No sé si es un viaje el que está haciendo o hizo, nadie puede saber qué hay más allá del final, es que ni se sabe si hay algo, pero prefiero pensar así con usted, porque con esto me pasa como a su médico suicida francés, que decía: «Me desconcierta tanto pensar que eso existe, como que no existe”. Me lo imagino, pues, a usted adelantando camino detrás de un montón de mariposas amarillas que lo guían a un mundo extraño y mágico, donde todos los días se sorprenden los habitantes por conocer y volver a conocer el hielo, donde muchos portan pescaditos de oro con un orgullo desconocido pero que no importa, donde se puede ver con mayor claridad la frente para rectificar que ya no hay una cruz, y que pueden pasar cien años sin que uno se inmute, estando si se quiere sentado al pie de un árbol, sin esperar la muerte, sólo escribiendo y notando cómo un pajarito llega al final y se posa en la mitad del lugar, cuando quizá todos se han ido por los rumores de que arribó, a ese sitio que preferí llamar Macondo, un verdadero Coronel que sí tenía quien le escribiese.
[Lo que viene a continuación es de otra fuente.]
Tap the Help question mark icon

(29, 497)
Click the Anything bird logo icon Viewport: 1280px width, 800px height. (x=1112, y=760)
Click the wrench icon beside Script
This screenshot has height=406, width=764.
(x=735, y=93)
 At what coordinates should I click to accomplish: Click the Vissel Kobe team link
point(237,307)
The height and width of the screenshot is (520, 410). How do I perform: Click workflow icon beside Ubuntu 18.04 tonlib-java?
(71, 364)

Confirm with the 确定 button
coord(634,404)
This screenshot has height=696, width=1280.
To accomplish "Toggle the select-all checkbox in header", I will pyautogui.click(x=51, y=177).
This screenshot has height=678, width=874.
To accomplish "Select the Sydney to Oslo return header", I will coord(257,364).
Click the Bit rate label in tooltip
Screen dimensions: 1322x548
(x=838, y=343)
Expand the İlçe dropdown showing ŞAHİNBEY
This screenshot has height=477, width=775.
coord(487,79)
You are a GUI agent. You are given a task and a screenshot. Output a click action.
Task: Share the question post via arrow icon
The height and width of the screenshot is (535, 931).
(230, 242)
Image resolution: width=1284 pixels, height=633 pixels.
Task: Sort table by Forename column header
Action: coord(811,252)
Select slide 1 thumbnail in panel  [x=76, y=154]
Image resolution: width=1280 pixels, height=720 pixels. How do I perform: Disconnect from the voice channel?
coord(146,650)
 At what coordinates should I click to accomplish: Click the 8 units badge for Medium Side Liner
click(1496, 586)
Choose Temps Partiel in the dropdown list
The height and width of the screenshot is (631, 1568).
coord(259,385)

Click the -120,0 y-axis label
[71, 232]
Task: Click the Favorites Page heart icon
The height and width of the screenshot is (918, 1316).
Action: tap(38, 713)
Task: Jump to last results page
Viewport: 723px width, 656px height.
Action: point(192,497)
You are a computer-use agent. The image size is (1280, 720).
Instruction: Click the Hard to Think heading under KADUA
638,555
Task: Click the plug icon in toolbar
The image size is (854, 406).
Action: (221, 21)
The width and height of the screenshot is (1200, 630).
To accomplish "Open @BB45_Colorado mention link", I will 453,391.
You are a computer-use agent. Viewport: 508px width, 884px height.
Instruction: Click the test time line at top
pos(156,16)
El mundo te despide Gabo, y disculpa que te tutee, compadre, amigo de todos, pero tenía que hacerlo por la resistencia a ese mundo que se movía en aquella terminal ignorando, a consciencia, que te habías ido, y que yo me retorcía y se me paraban los pelos y se me humedecían los ojos porque, aunque sé que te conocí, nunca logré hacerlo en serio.

Ahora todos seremos de allá, o acá, o donde tu cuerpo repose, porque uno no es de ninguna parte mientras no tenga un muerto bajo la tierra, como nos dijiste un día, ¿verdad?

Te echaremos de menos. Adiós y siempre gracias, Grabriel García Márquez.